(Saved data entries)
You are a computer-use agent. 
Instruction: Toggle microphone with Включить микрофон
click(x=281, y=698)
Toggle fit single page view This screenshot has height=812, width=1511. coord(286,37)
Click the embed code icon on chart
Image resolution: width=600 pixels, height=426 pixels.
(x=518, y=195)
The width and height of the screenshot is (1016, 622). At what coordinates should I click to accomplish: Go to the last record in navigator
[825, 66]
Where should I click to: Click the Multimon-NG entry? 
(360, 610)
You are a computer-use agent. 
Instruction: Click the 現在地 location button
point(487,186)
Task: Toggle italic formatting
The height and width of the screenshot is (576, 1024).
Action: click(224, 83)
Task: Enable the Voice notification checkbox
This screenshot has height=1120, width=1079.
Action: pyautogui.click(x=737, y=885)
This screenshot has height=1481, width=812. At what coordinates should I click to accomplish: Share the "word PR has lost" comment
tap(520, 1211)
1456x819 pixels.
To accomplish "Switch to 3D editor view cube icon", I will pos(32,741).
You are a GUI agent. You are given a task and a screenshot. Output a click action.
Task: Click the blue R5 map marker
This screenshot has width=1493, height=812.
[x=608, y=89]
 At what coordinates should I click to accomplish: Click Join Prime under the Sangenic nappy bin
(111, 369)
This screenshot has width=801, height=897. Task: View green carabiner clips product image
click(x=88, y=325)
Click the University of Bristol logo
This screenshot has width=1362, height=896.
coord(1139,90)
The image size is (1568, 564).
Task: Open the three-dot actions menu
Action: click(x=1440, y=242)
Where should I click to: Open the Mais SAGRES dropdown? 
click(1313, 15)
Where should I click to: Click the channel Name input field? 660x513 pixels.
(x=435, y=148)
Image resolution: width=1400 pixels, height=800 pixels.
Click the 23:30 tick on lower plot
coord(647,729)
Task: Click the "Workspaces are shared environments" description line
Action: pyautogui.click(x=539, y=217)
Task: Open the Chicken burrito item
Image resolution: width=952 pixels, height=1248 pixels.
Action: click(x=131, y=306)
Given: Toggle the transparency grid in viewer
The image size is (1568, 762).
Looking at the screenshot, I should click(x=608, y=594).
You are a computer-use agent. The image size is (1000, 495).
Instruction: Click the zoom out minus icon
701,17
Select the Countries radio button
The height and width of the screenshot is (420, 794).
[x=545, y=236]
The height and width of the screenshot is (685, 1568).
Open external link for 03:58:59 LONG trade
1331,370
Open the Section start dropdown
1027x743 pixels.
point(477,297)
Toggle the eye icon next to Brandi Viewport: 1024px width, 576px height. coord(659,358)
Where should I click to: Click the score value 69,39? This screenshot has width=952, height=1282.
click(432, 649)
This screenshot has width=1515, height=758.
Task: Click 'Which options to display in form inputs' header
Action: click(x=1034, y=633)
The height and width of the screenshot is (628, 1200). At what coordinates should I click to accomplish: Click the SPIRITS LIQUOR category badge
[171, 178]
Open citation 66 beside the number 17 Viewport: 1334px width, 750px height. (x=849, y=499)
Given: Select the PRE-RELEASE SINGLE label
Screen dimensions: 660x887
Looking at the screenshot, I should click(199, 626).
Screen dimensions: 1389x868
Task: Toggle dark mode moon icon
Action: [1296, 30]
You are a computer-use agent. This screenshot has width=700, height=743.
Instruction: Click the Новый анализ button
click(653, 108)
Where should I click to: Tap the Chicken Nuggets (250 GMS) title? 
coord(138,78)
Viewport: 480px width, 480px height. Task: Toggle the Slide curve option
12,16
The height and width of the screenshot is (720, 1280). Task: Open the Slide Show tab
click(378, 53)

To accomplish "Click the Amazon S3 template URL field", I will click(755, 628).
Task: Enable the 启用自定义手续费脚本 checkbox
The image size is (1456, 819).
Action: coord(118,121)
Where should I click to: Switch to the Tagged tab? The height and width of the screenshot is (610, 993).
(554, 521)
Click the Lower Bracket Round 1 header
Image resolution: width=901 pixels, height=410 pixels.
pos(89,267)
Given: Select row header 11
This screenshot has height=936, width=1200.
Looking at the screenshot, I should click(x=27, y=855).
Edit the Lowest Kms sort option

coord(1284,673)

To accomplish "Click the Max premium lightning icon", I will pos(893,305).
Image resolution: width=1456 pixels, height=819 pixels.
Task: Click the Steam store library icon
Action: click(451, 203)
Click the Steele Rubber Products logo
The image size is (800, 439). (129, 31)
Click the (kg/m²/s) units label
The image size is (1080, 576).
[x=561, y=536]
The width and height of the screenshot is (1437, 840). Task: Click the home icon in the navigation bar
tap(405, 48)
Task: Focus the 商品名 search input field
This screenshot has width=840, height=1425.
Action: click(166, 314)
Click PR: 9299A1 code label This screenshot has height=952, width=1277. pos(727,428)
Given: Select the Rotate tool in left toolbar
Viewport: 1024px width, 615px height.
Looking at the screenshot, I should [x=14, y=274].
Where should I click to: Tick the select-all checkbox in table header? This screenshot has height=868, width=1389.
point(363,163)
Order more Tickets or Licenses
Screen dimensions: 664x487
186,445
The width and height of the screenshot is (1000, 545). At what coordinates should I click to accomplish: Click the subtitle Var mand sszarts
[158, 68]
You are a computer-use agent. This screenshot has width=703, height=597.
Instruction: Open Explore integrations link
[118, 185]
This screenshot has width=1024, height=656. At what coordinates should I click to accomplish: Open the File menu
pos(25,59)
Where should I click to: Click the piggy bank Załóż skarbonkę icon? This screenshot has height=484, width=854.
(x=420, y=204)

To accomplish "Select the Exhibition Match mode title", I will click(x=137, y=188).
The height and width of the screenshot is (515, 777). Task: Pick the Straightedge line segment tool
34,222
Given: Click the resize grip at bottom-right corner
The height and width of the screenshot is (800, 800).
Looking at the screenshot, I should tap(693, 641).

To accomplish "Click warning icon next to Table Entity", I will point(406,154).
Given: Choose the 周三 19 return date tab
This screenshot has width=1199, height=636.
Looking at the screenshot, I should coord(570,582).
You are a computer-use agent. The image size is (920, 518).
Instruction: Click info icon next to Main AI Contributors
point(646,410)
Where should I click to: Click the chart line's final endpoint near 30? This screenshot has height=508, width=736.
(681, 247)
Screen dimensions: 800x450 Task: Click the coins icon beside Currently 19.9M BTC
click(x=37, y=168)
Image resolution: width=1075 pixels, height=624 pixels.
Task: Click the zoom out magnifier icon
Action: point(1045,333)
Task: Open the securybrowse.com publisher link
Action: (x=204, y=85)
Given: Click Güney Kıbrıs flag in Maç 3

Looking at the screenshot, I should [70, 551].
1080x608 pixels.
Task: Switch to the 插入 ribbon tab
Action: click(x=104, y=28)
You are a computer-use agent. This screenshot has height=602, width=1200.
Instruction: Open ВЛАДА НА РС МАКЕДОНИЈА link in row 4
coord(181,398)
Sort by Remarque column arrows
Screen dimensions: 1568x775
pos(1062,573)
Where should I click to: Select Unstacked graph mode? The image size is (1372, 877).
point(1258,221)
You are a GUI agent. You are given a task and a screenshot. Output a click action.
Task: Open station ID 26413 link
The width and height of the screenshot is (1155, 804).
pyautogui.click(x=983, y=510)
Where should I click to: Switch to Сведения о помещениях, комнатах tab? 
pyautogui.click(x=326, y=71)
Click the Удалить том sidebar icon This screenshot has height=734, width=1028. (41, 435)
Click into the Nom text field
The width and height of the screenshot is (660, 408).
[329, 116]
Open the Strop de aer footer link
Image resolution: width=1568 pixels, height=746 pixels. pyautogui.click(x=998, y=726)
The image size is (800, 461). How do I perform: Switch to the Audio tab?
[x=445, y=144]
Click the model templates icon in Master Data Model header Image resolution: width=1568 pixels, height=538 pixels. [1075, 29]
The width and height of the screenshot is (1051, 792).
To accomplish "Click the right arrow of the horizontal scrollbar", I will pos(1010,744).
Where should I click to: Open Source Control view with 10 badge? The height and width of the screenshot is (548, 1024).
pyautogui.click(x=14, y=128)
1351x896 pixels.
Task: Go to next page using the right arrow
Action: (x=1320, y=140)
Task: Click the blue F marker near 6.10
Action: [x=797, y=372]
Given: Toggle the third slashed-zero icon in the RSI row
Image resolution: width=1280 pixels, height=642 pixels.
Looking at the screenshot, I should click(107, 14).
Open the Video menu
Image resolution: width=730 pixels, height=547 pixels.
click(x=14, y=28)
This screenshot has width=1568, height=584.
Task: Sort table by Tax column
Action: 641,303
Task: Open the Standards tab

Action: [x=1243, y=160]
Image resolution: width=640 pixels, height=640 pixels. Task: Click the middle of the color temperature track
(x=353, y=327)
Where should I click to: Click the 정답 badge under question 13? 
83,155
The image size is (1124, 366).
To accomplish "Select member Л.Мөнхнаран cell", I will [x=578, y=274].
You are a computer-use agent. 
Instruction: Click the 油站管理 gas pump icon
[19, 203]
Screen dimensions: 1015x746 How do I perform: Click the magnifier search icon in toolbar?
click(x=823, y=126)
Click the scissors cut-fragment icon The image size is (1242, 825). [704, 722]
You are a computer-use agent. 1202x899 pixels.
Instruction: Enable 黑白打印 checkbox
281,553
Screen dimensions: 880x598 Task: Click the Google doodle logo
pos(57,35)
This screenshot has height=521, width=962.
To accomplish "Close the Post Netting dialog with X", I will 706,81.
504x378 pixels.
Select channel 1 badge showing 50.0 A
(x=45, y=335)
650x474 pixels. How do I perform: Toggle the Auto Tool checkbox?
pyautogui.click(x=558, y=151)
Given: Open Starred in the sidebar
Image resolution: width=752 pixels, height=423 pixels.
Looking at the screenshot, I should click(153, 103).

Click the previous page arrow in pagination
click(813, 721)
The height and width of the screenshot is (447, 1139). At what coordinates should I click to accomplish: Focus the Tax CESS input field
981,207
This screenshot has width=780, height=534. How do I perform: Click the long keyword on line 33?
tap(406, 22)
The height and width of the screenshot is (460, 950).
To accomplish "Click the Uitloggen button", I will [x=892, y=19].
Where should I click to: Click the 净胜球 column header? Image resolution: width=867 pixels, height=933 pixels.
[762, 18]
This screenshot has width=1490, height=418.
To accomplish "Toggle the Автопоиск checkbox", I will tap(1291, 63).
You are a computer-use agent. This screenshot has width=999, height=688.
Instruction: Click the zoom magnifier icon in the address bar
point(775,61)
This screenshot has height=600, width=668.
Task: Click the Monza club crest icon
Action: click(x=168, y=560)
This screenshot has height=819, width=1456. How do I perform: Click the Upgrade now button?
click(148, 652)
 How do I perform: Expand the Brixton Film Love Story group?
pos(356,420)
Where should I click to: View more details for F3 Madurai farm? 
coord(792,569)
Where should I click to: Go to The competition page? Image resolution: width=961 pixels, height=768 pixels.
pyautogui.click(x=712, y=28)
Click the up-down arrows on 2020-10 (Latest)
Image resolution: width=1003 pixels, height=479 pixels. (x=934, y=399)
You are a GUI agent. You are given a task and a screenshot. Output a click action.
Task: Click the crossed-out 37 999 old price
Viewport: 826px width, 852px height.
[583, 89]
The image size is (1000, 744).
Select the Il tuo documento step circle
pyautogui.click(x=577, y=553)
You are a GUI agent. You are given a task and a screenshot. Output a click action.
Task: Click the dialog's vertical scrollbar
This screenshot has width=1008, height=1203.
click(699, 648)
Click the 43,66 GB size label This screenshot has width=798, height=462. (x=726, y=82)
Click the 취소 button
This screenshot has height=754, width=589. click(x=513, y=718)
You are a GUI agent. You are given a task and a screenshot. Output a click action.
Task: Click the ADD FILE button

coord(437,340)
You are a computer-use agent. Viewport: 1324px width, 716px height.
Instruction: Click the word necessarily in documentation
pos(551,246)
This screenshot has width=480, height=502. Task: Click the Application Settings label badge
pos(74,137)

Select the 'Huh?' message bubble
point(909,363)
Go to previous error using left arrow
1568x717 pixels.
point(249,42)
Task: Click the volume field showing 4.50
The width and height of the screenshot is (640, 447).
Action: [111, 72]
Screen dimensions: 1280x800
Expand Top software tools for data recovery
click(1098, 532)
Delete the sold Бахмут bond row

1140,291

▶ **Exercise aim**
From the entries above, print the lines beginning at the one with "Instruction: Click the Новый анализ button" and stopping after the one with "Click PR: 9299A1", exactly as written and with nothing else.

▶ **Exercise output**
Instruction: Click the Новый анализ button
click(653, 108)
Where should I click to: Tap the Chicken Nuggets (250 GMS) title? 
coord(138,78)
Viewport: 480px width, 480px height. Task: Toggle the Slide curve option
12,16
The height and width of the screenshot is (720, 1280). Task: Open the Slide Show tab
click(378, 53)

To accomplish "Click the Amazon S3 template URL field", I will click(755, 628).
Task: Enable the 启用自定义手续费脚本 checkbox
The image size is (1456, 819).
Action: coord(118,121)
Where should I click to: Switch to the Tagged tab? The height and width of the screenshot is (610, 993).
(554, 521)
Click the Lower Bracket Round 1 header
Image resolution: width=901 pixels, height=410 pixels.
pos(89,267)
Given: Select row header 11
This screenshot has height=936, width=1200.
Looking at the screenshot, I should click(x=27, y=855).
Edit the Lowest Kms sort option

coord(1284,673)

To accomplish "Click the Max premium lightning icon", I will pos(893,305).
Image resolution: width=1456 pixels, height=819 pixels.
Task: Click the Steam store library icon
Action: click(451, 203)
Click the Steele Rubber Products logo
The image size is (800, 439). (129, 31)
Click the (kg/m²/s) units label
The image size is (1080, 576).
[x=561, y=536]
The width and height of the screenshot is (1437, 840). Task: Click the home icon in the navigation bar
tap(405, 48)
Task: Focus the 商品名 search input field
This screenshot has width=840, height=1425.
Action: click(166, 314)
Click PR: 9299A1 code label This screenshot has height=952, width=1277. pos(727,428)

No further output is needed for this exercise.